Hassan Hajjaj, figure de proue du pop art marocain

Une nouvelle génération d'artistes, de créateurs et d'activistes marocains et étrangers a décidé de transformer la médina de Marrakech en un creuset de création. Hassan Hajjaj, certainement le plus emblématique d’entre eux – surnommé le « Andy Warhol de Marrakech » pour sa démarche pop’art – a grandement contribué à faire connaître la médina avec ses photographies colorées et jubilatoires, et en l’inscrivant comme l’une de ses principales sources d’inspiration.

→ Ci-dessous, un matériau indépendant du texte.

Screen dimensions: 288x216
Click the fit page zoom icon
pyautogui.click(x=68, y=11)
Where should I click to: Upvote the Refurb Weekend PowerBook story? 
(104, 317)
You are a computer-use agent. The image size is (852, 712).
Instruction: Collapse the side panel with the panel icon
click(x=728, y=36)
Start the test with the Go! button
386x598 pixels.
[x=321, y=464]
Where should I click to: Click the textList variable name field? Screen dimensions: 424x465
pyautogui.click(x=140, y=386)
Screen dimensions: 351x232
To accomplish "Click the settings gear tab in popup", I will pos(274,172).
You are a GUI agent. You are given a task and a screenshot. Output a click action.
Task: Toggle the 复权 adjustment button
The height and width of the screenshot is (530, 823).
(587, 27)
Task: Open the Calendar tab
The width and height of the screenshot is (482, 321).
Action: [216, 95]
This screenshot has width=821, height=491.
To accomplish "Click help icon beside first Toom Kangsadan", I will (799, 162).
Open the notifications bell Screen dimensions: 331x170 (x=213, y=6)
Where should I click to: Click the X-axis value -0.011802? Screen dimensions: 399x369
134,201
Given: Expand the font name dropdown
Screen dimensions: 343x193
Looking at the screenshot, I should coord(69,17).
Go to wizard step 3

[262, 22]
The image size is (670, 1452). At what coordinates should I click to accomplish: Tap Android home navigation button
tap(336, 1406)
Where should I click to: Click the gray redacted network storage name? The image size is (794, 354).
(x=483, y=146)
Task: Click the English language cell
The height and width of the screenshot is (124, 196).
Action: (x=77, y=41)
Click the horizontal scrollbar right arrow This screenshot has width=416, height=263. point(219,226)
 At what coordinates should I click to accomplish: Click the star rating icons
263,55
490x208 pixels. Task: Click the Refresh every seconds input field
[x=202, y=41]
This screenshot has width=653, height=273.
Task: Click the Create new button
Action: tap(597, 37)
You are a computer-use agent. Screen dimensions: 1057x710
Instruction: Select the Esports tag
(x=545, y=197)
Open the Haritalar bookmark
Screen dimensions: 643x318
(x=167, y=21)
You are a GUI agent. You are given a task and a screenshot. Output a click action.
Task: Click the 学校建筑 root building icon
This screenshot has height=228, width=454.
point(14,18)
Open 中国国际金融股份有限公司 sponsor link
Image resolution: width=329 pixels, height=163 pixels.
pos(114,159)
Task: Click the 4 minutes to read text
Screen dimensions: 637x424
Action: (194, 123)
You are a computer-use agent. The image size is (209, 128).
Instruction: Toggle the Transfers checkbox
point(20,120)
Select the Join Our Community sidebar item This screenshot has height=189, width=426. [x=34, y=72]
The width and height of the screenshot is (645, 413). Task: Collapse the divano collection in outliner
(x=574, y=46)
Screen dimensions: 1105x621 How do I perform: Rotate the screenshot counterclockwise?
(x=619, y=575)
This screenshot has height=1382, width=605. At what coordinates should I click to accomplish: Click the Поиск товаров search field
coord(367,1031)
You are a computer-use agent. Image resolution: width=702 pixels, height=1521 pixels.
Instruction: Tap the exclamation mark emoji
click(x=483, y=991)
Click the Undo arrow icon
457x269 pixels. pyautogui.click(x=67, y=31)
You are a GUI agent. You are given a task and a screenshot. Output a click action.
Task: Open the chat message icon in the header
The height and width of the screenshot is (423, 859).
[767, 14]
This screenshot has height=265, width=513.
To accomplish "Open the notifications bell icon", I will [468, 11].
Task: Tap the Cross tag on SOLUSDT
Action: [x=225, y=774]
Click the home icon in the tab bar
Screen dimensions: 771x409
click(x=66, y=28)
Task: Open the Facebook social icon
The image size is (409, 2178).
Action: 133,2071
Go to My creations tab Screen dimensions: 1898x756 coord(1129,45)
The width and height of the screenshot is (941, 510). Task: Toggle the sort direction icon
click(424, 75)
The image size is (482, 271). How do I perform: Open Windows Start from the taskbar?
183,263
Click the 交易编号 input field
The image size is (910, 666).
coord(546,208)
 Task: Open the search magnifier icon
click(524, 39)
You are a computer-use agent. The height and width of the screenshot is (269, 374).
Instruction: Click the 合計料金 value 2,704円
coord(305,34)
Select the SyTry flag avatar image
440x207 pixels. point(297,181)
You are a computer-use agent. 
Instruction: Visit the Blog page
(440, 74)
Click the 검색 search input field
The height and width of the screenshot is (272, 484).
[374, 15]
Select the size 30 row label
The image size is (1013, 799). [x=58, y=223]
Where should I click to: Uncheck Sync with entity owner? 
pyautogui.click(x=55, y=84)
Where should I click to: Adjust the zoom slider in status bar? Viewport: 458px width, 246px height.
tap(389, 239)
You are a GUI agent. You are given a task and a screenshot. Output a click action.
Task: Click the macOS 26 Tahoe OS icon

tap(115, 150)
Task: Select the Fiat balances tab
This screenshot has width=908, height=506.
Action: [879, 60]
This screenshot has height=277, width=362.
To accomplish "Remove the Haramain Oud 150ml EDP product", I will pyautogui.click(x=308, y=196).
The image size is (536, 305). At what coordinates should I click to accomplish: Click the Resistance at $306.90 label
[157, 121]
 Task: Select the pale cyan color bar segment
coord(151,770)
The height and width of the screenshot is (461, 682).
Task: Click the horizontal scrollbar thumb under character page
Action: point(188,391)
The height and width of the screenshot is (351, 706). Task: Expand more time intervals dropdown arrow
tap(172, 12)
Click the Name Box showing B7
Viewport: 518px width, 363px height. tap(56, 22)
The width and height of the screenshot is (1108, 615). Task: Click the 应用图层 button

Le travail d'Hassan Hajjaj a tellement été comparé à celui d’Andy Warhol que Rachid Taha l’a surnommé Andy Wahloo. Des pagnes africains, des boites de conserves, des logos et monogrammes détournés, des couleurs explosives et une composition de portraits tirant consciemment sur le kitsch, la pop culture : voici l’univers qu’a imaginé Hassan Hajjaj, une des figures majeures de l’art contemporain marocain actuel, au-delà des clichés exotiques ou stigmatisants auxquels le Maghreb doit encore faire face.

Tout ce qu'il crée renvoie à une image à la fois traditionnelle et moderne, étendard d'un Maroc qui évolue dans la mondialisation sans perdre ses repères. « Je suis très fier de pouvoir présenter mes œuvres à la fois sous la bannière arabe mais également africaine. Je voudrais que l'Afrique du Nord reconnaisse son africanité et que l'Afrique accepte l'Afrique du Nord comme faisant partie d'elle », avance Hassan Hajjaj. L'Afrique, l'artiste la vit dans sa chair. « L'artiste africain doit toujours plus faire ses preuves que l'artiste occidental parce qu'il reste toujours perçu comme « africain » au lieu d'être perçu tout simplement comme un artiste. Or, pour devenir un artiste international, il faut d'abord faire ses preuves en Occident, c'est triste, mais c'est comme ça… », indique-t-il.